As I listened in increasing horror to the conversation, it all became heartbreakingly clear. Robert Kennedy had been shot by Sirhan Sirhan after winning the California primary the night before.
I still had to go to school, and I remember that morning very clearly - a beautifully sunny, perfect June morning with a clear blue sky.
We all remember the rest of that year. The contentious convention in Chicago, the riots, the police, and the ultimate victory in November by Richard M. Nixon - by a margin so narrow that it wasn't clear until the following day that he had beaten Humphrey.
If not for what happened on June 5, 1968, it might have all been so different. But now we'll never know.
Of course, on a much happier note, on Tuesday Barack Obama finally became the official Democratic nominee for President. Hillary did not concede that night, to the consternation of some Obama supporters, but she made up for it with a very supportive speech endorsing him on Saturday. Let's hope that the wounds can heal and that the party can come together to defeat McCain in November. We don't want another 1968.

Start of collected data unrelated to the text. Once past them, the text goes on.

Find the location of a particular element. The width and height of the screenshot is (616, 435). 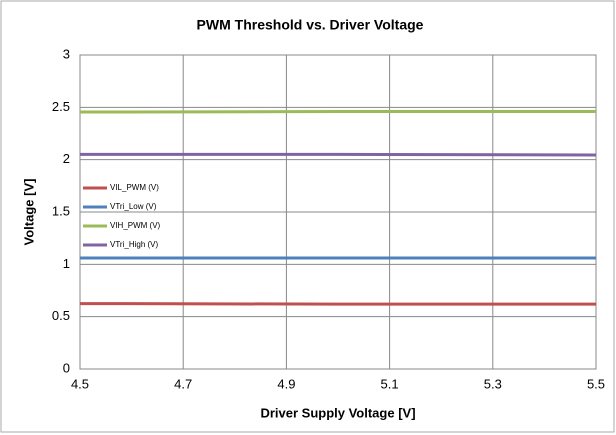

y-tick-label: 1.5 is located at coordinates (61, 210).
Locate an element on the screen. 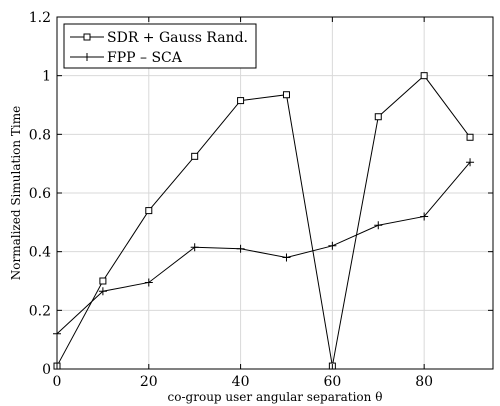  legend-entry-fpp: FPP – SCA is located at coordinates (126, 58).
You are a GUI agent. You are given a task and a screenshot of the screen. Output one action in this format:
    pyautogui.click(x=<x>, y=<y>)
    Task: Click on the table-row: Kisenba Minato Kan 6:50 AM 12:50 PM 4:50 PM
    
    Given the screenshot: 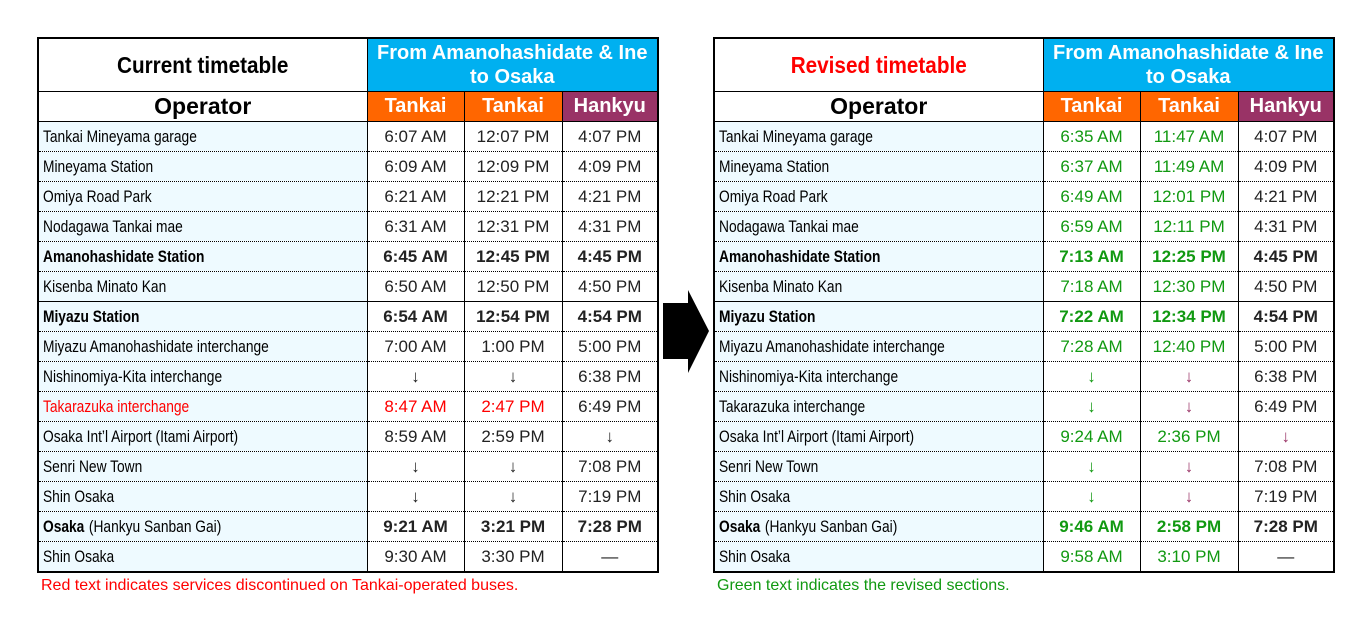 What is the action you would take?
    pyautogui.click(x=348, y=286)
    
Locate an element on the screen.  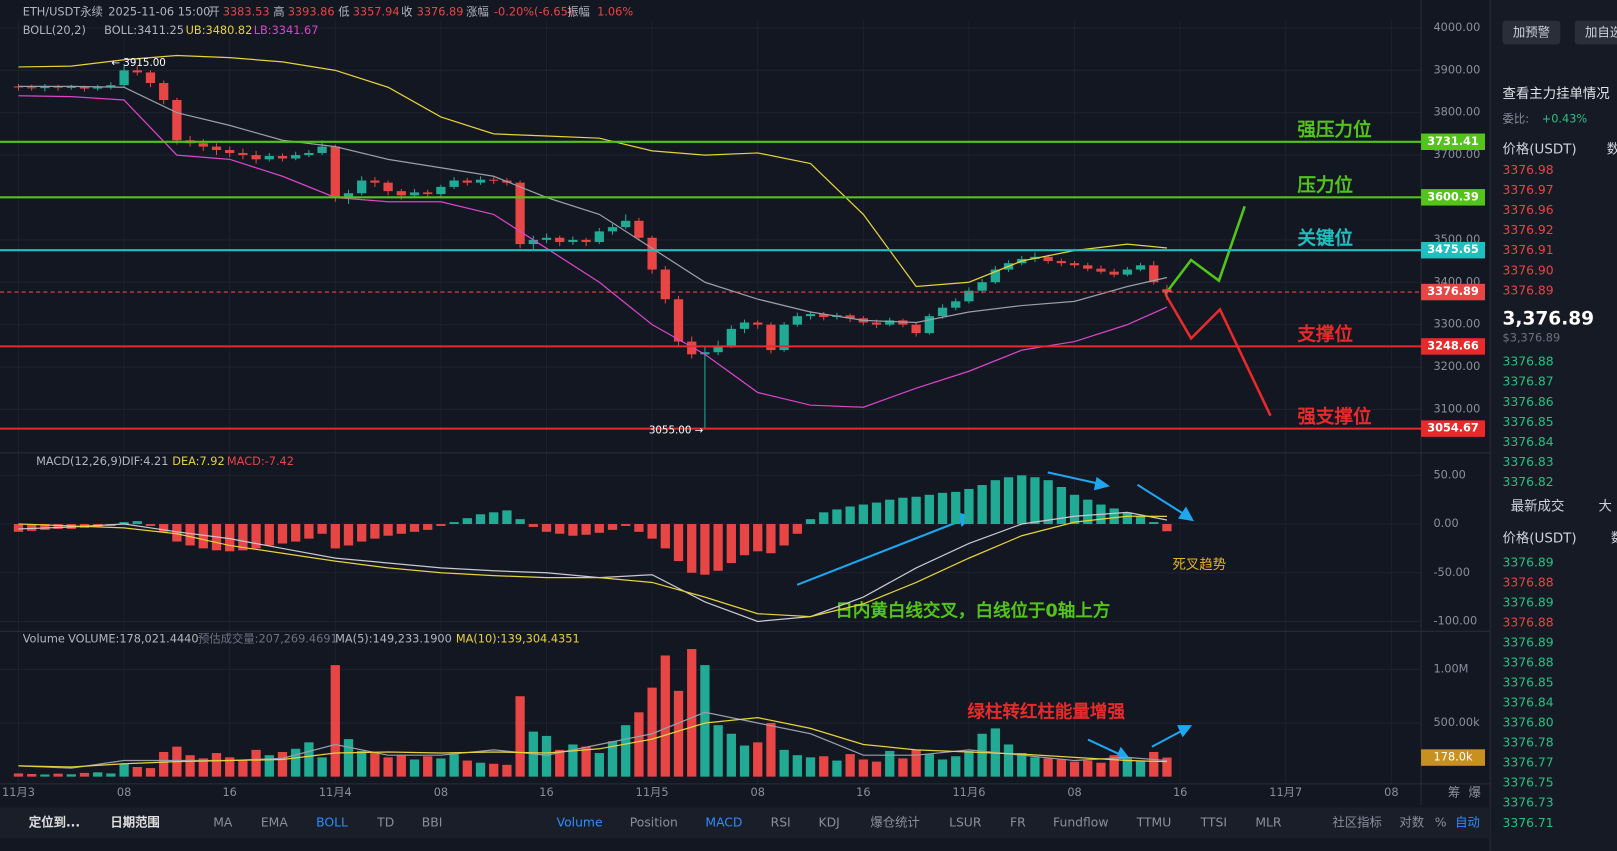
tab: 大 is located at coordinates (1604, 506).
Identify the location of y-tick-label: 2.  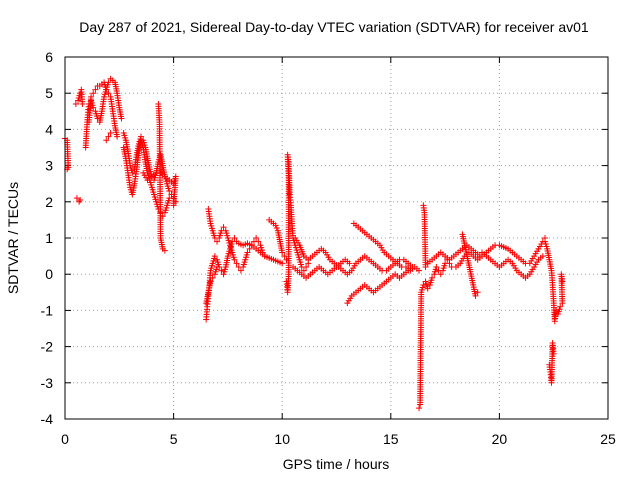
(49, 202).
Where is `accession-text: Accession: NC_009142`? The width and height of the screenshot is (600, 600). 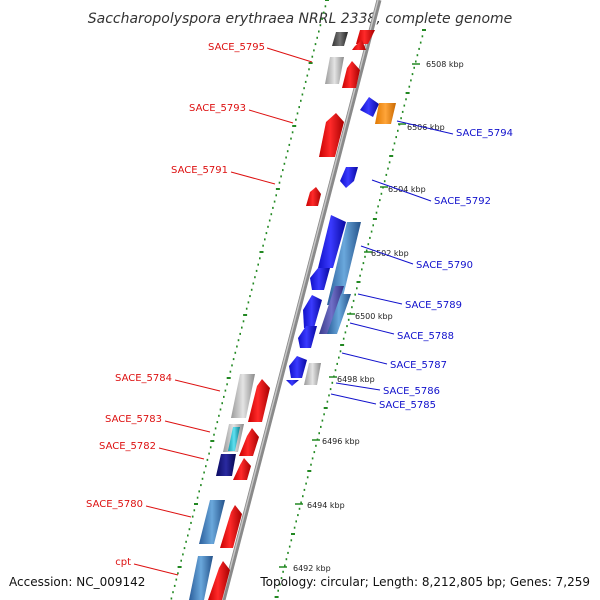 accession-text: Accession: NC_009142 is located at coordinates (77, 582).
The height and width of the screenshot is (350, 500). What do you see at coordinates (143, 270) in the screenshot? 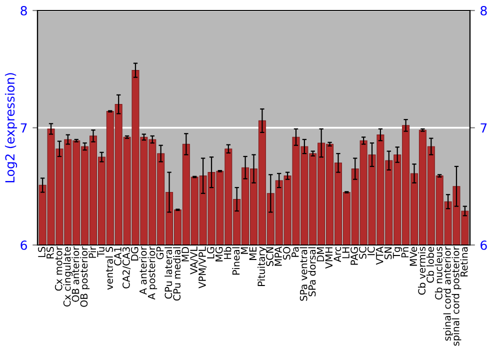
I see `x-tick-label: A anterior` at bounding box center [143, 270].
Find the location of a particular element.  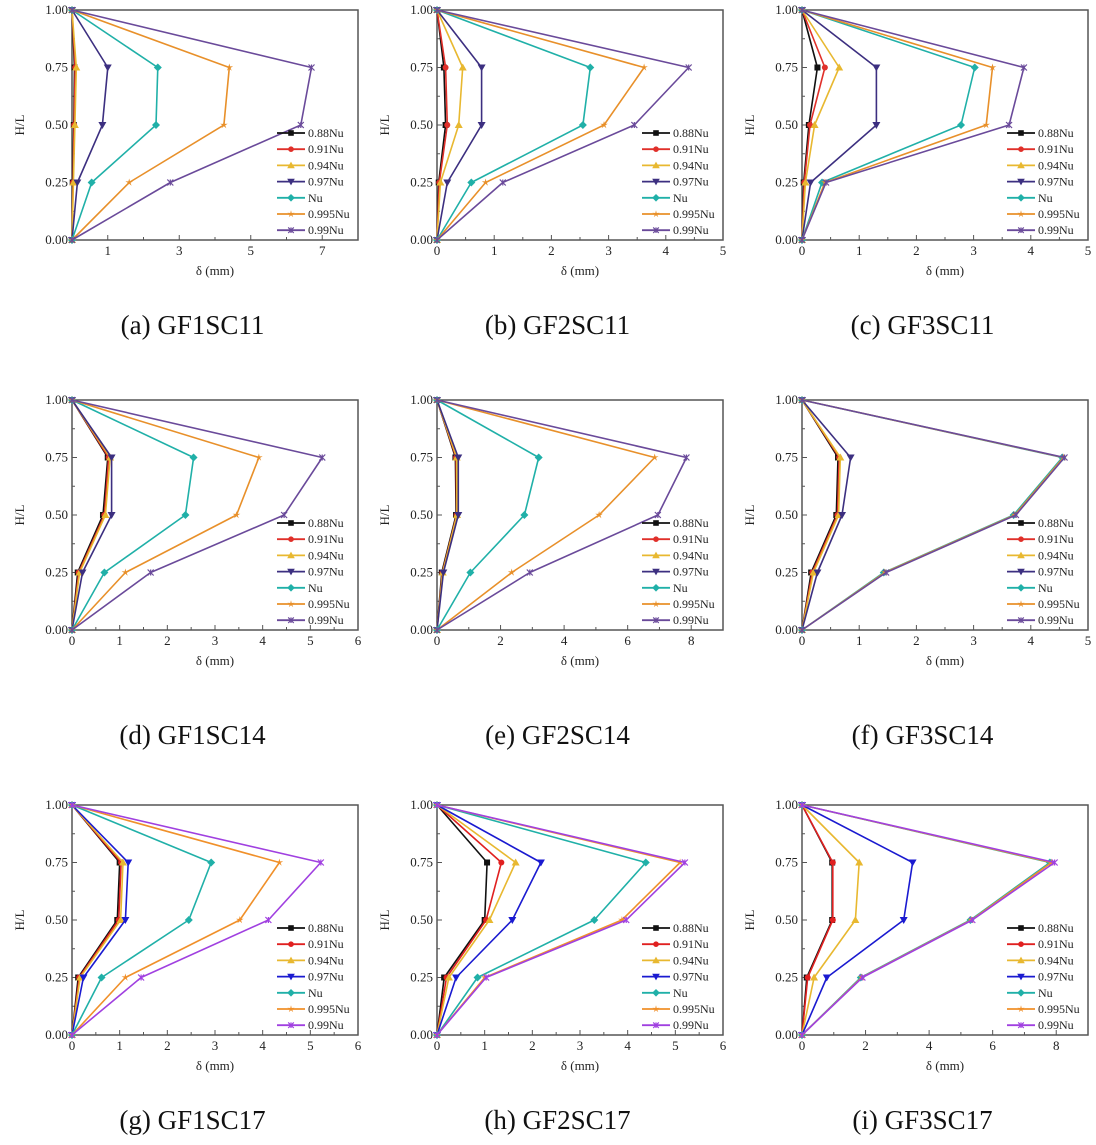

y-tick-label: 0.50 is located at coordinates (56, 124).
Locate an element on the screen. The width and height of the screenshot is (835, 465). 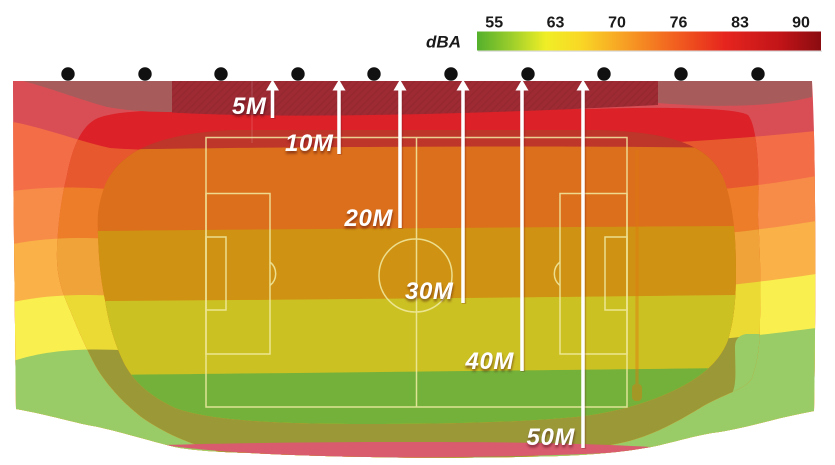
svg-text: 70 is located at coordinates (617, 24).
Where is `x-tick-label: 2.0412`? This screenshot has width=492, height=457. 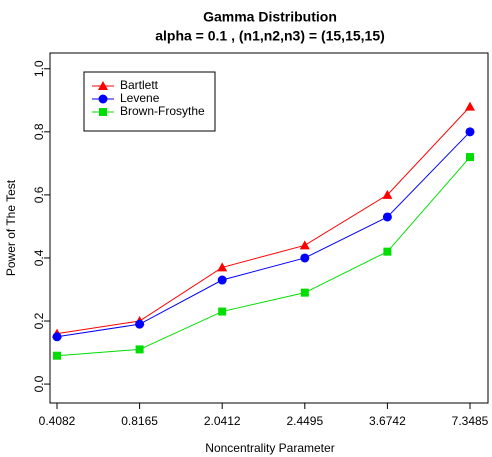
x-tick-label: 2.0412 is located at coordinates (222, 421).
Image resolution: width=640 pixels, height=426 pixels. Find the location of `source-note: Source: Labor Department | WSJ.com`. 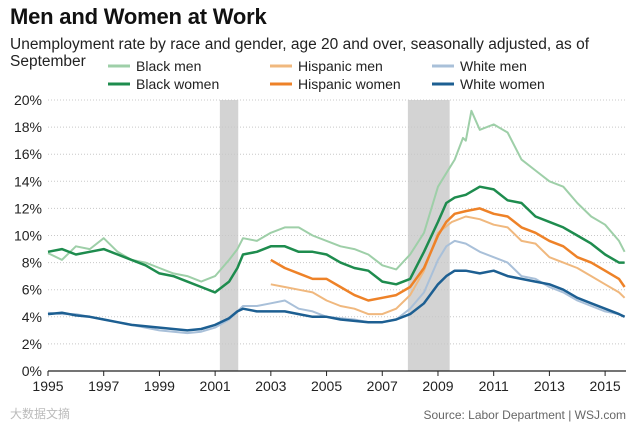

source-note: Source: Labor Department | WSJ.com is located at coordinates (524, 415).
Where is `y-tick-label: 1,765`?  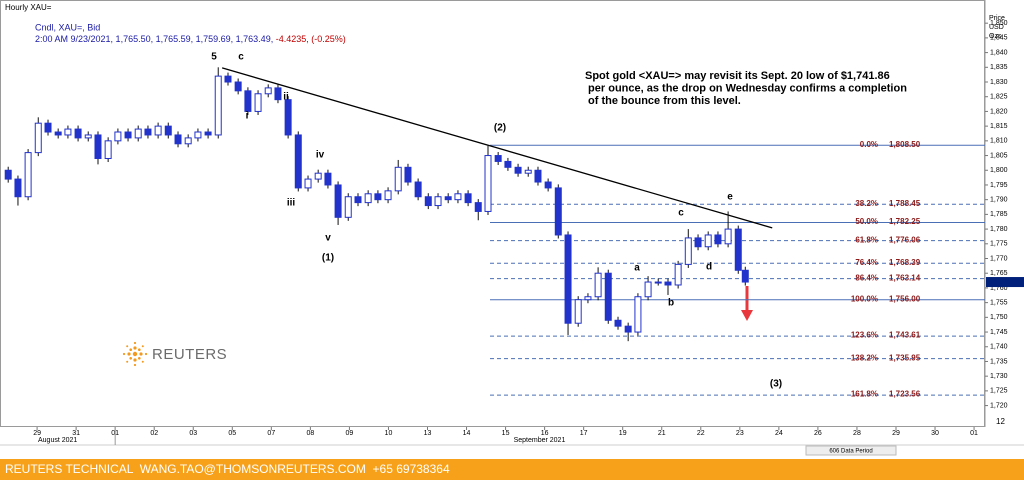
y-tick-label: 1,765 is located at coordinates (999, 274).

As for our vacation, it was filled with the usual activities we always enjoy - going to the beach, taking walks in the woods with our dog, relaxing and eating lots of fish, lobster and fried clams and oysters.
Diva had a wonderful time swimming in the lake at the cottages, chasing after her ball countless times and swimming back with it in her mouth, snorting loudly as the water went up her nose.
We also saw my mother's cousin and an old friend who runs the motel we used to stay at before discovering these cottages, which allow dogs. And Saturday dawned sunny and warm, so we spent some time on the beach after leaving our cottages, to make up for the three days of rain. So all in all, we had a very nice time.
Each year we go to the Cape, however, there is always at least one major change since the last visit. This time we discovered to our dismay that one of the restaurants I'd been going to since I was a kid (the Eastham Lobster Pool) had closed and is for sale. It had been sold to new owners last year and they had changed the menu and made it a little more trendy. I'm not sure that caused its demise but I do always believe in the old maxim, "If it ain't broke, don't fix it." We'll see whether someone else buys it and reopens it by the time we come up to the Cape again.
The good news is, the Orleans Army Navy Store, which was closed last fall when we were at the Cape, has reopened under new ownership and is still, thankfully, the Army Navy Store. Some traditions just shouldn't die.
Whenever I'm at the Cape I feel surrounded by ghosts of my own past, since I've been going to the Cape since I was 2 years old, and it tends to make me nostalgic. This year was particularly poignant, as my mother, now 89, is no longer able to do as much as she used to, and it made me rather melancholy this week; or maybe it was the rain.
At any rate, my mother is getting less steady on her feet and this year for the first time I found she had to take my arm to walk just about anywhere we went, or else she would wobble and lose her balance. My mother was always the one who dragged me on all the nature walks at the National Seashore sites. Now she can barely walk from her cottage to ours.
But my mother and I never stand on false sentimentality. We tend to laugh about things like this rather than let them get us down.
My mother has a cane. It's sitting at home in a corner of her apartment, never used. It's not even hers; my aunt gave it to her because she wouldn't use it either. I have asked my mother why she won't use the cane. "Because it will make me look old." "Mom, you ARE old." "Well, I think it would make me look even older to have a cane." "Mom, it makes you look old to have to lean on my arm everywhere!"
So as my mother and I shuffled along from place to place this week, my refrain was, "Mom, you are SO going to use that cane when we get home!"
I think she may actually try it. I hope so, because after walking along at a snail's pace trying to match my steps to hers all week, I am the one who feels old now!